EXERCISE |
Please reproduce the watch-charging thread from the words "Edit to add: after" through "direct drive kinetics.", replacing "twirling" with "spinning".

*** DOCUMENT SECTION ***

Well, I put the BFK on the charger for two days, and it dropped from showing 20 seconds to 10 seconds. I don't know if it's the charger, or if the 5M62 is different then your GMT, but something isn't working.

Edit to add: after a few minutes of twirling, it was up to 20 seconds. Then I used my old fashioned toothbrush charger, AKA I put the watch on my right wrist and brushed my teeth. That brought it up to 30 seconds.


----------



## emptor (Nov 17, 2021)

Hi everyone, thanks for all the info on this site!!! I am having a few challenges induction charging my two 5D direct drive kinetics.

Firstly, I tried the two versions of the Braun 4728 charges in all different positions and didn't charge. There was no change in amps from idle on my readings either (using an energy meter from Kasa).

Then I read up about the Phillips HX9100 charger and got one of those. I immediately had some success registering from 0 amps in idle to 1.6a when I put the watches in certain positions.

However, with both watches, no matter what positions I've tried (And I've tried many different positions haha), it continues draining to zero on the reading on the face, even though the amp current drawing is ok (goes from 0 amps to 1.4a to 1.65a depending on position).

Interesting thing is, the watch will keep ticking when at 0 on the face reading, so the induction is providing power to something. But at zero reading on the watch, as soon as I take it off the HX9100, it will stop immediately.

I've even tried charging with the crown pulled out to reduce power draw but doesn't work either.

*** MATERIAL ***

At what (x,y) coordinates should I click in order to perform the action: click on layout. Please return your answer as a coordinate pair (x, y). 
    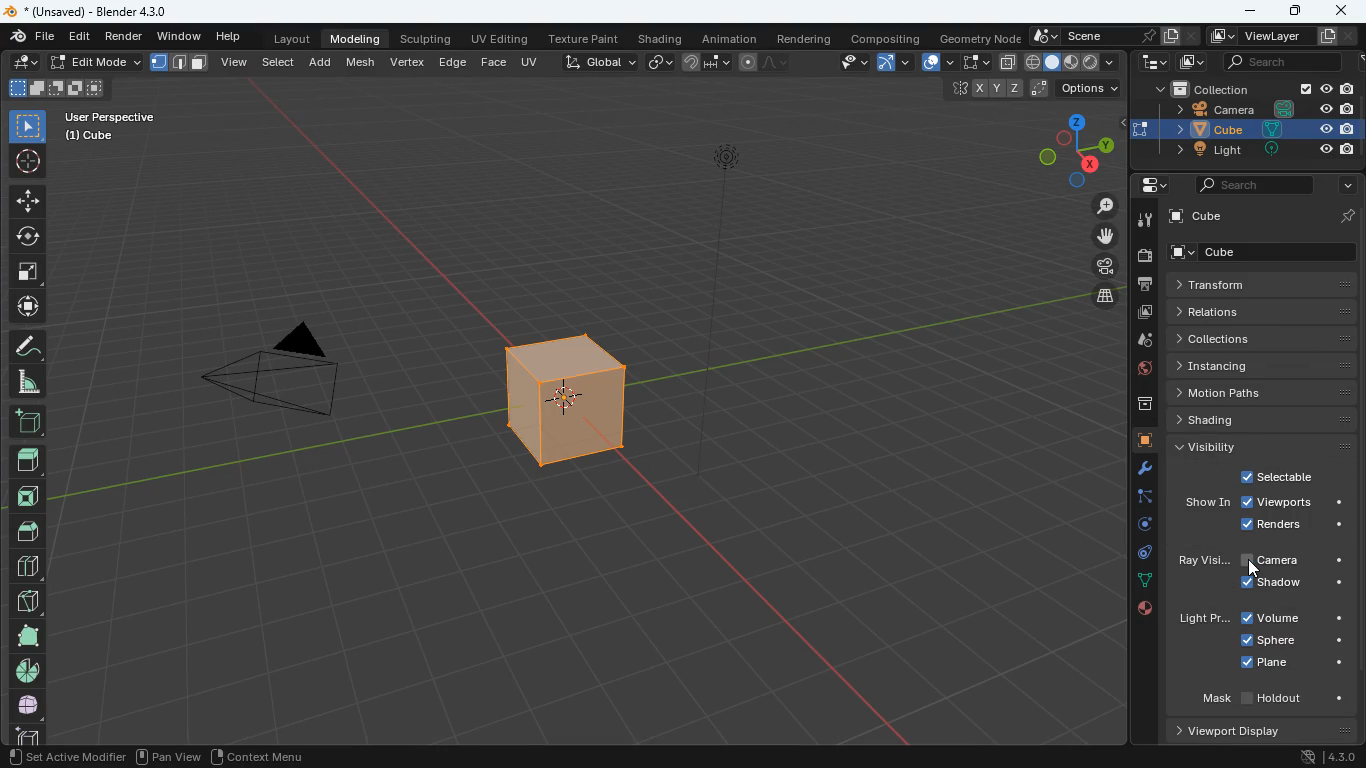
    Looking at the image, I should click on (1072, 64).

***

PROBLEM SOLUTION |
Edit to add: after a few minutes of spinning, it was up to 20 seconds. Then I used my old fashioned toothbrush charger, AKA I put the watch on my right wrist and brushed my teeth. That brought it up to 30 seconds.


----------



## emptor (Nov 17, 2021)

Hi everyone, thanks for all the info on this site!!! I am having a few challenges induction charging my two 5D direct drive kinetics.